Es handle sich dabei um ein internes Papier, zu dem außerhalb der Finanzverwaltung niemand Zugang hatte. Die Staatsanwaltschaft erwirkte daraufhin Durchsuchungsbeschlüsse. Nicht bestätigen wollte der Staatsanwalt Informationen, wonach es sich um Dokumente handele, die Uli Hoeneß’ Wurstfabrik betreffen. Mit ersten Ergebnissen dürfte frühestens in einigen Wochen zu rechnen sein.

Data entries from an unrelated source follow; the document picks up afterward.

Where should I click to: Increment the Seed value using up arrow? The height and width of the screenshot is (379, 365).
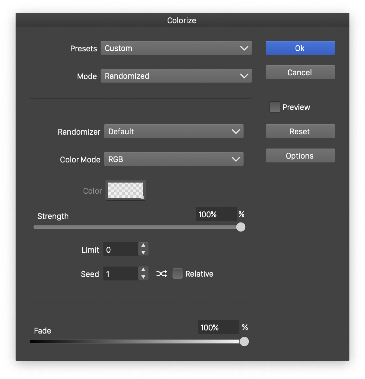tap(143, 270)
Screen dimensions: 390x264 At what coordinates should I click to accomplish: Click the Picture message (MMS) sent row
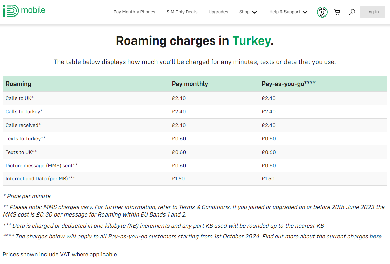click(195, 166)
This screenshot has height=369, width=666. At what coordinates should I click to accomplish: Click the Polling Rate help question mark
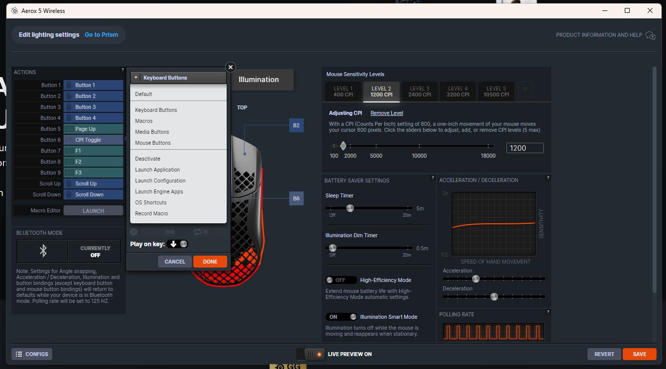coord(548,312)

Hoeneß fühlt sich schlecht behandelt
Staatsanwaltschaften in Deutschland werden oft für ihre angeblich parteiische Aktenführung kritisiert. Viel zu früh legten sich die Strafverfolger einseitig auf ihre Ermittlungsthese fest, stets werde gegen den Angeklagten ermittelt, lautet der Standardvorwurf. Hoeneß selbst hat in einem Interview Ende vergangenen Jahres erklärt, dass er sich schlecht behandelt fühle: „Ich bin der einzige unter 70.000 Selbstanzeigen, der in epischer Breite in der Öffentlichkeit dargestellt wurde. Von einem Steuergeheimnis kann schon lange keine Rede mehr sein, ein Prominenten-Bonus ist weit und breit nicht zu sehen. Es ist von einem riesigen Prominenten-Malus zu sprechen.“ Mit der Durchsuchungsaktion vom Donnerstag, die ganz im Interesse des Angeklagten ist, dürfte sich die Staatsanwaltschaft Hoeneß’ Vorwurf des „Prominenten-Malus“ einstweilen entzogen haben.
Vor prominenten Namen schreckt die Münchner Staatsanwaltschaft gleichwohl nicht zurück. Die nach der Berliner Staatsanwaltschaft größte deutsche Strafverfolgungsbehörde hat eine Reihe spektakulärer Fälle vor Gericht gebracht. So wurde in München John Demjanjuk, während des Zweiten Weltkriegs Wärter im Vernichtungslager Sobibor, wegen Beihilfe zum Mord in tausenden Fällen zu einer Freiheitsstrafe von fünf Jahren verurteilt.
Auch Ecclestone in München vor Gericht
Auch in der Verfolgung von Wirtschaftsdelikten scheut die Behörde den Konflikt nicht. Sie hat etwa dem Siemens-Konzern wegen schwarzer Kassen und Schmiergeldzahlungen der Prozess gemacht. Von kommendem Montag an müssen sich sieben ehemalige Vorstände der Bayerischen Landesbank in einem großen Strafprozess wegen des Kaufs der Skandalbank Hypo Alpe Adria verantworten. Und womöglich schon Ende April wird Formel-1-Boss Bernie Ecclestone ebenfalls in München wegen Bestechung vor Gericht stehen.
Die Hauptverhandlung im Fall Hoeneß wegen Steuerhinterziehung in Millionenhöhe beginnt am 10. März vor dem Landgericht. Er ist in sieben Fällen angeklagt, weil er mit Geld, das ihm der damalige Adidas-Chef Robert Louis-Dreyfus geliehen hatte, spekuliert und die Gewinne nicht versteuert haben soll.